Developing and evaluating tools to improve the quality of DNA methylation association studies

Abstract

There is increasing interest in studying DNA methylation in the context of health and disease. A number of technical and analytical considerations are important to take into account when designing and interpreting DNA methylation studies, such as the experimental parameters used when quantifying DNA methylation differences between individuals and how best to account for study confounders, such as cellular composition. This thesis aims to address these issues by first developing a method to assess study power in bisulfite sequencing (BS) studies, second establishing a method for the estimation of error across reference based cellular deconvolution models, and third generating a novel reference based DNA methylation deconvolution model for the brain incorporating data for three neural cell types. In Chapter 2 the impact of bisulfite sequencing depth and sample size on power is investigated.

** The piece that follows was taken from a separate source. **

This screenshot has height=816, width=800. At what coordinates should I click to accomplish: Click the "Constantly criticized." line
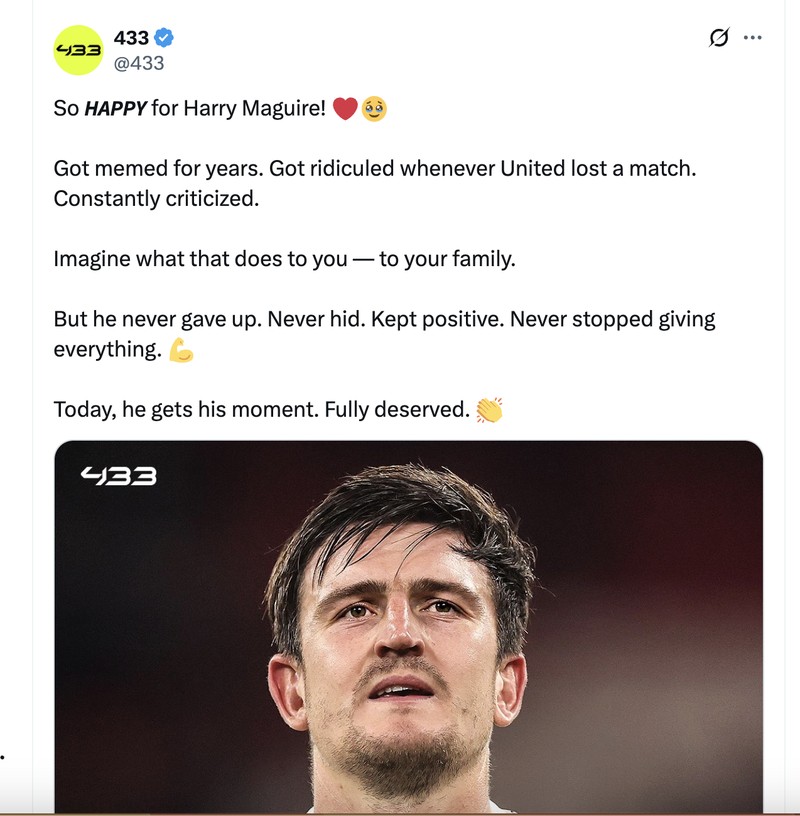coord(156,198)
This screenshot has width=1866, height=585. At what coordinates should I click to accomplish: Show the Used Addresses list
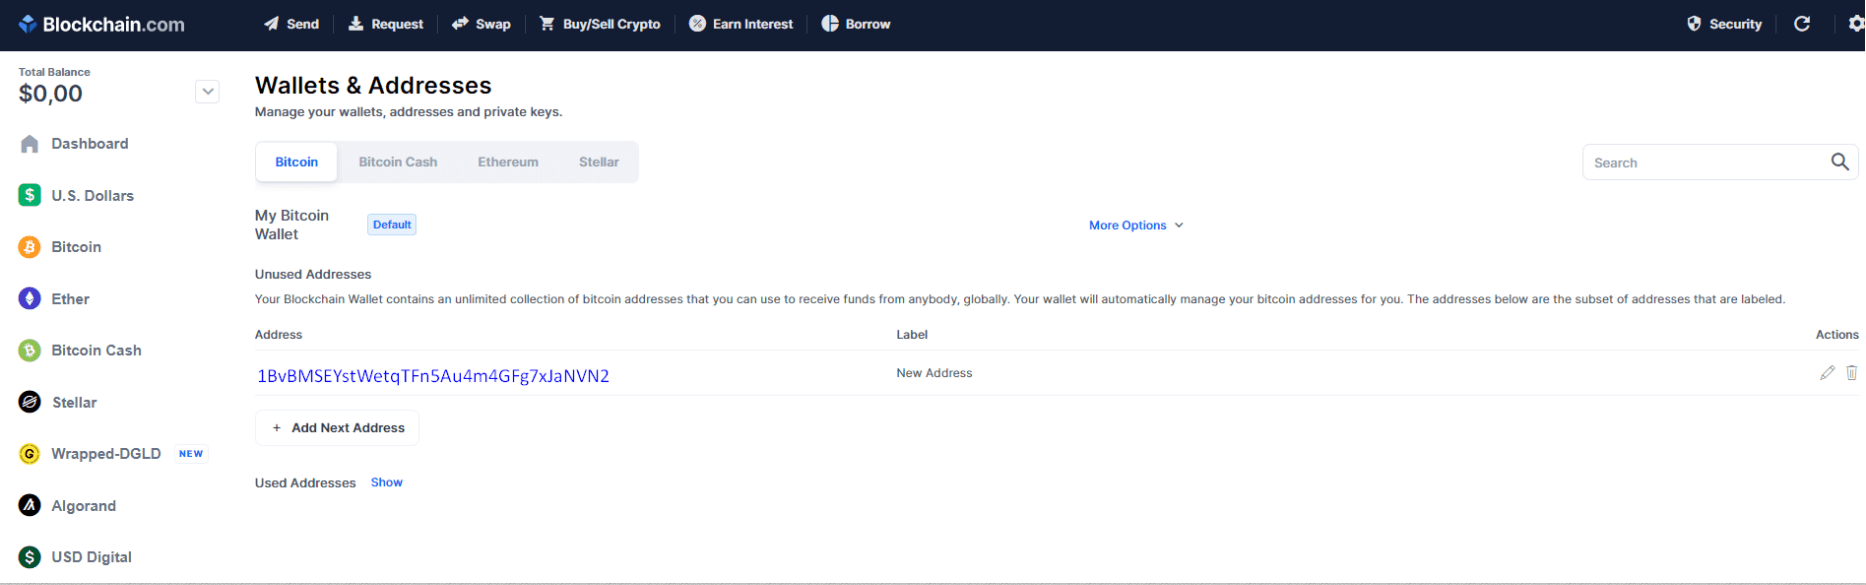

It is shown that study power is not dependent on one specific parameter, but reflects the combination of multiple study-specific variables. Data simulation is utilised to generate an interactive tool for use by the wider research community that can be used to estimate the power of BS studies based on user-defined input variables including sample size and read depth filtering. In Chapter 3 an error metric is established for reference based cellular deconvolution approaches using DNA methylation data, which is validated using datasets derived from both blood and brain tissue. In Chapter 4 the reference based deconvolution model utilised for the deconvolution of brain tissue is refined to include an additional cell type, resulting in a three cell type model. The model was applied to bulk brain DNA methylation samples, showing that the addition of a third cell type improved insight gained from data generated on bulk brain tissue. Overall, this thesis aims to generate tools which can be utilised to better design and interpret DNA methylation studies, all of which have been made publicly available. This thesis also encourages researchers to clearly communicate any DNA methylation quality control decisions made and examine their methodologies to improve the transparency and reproducibility of their findings.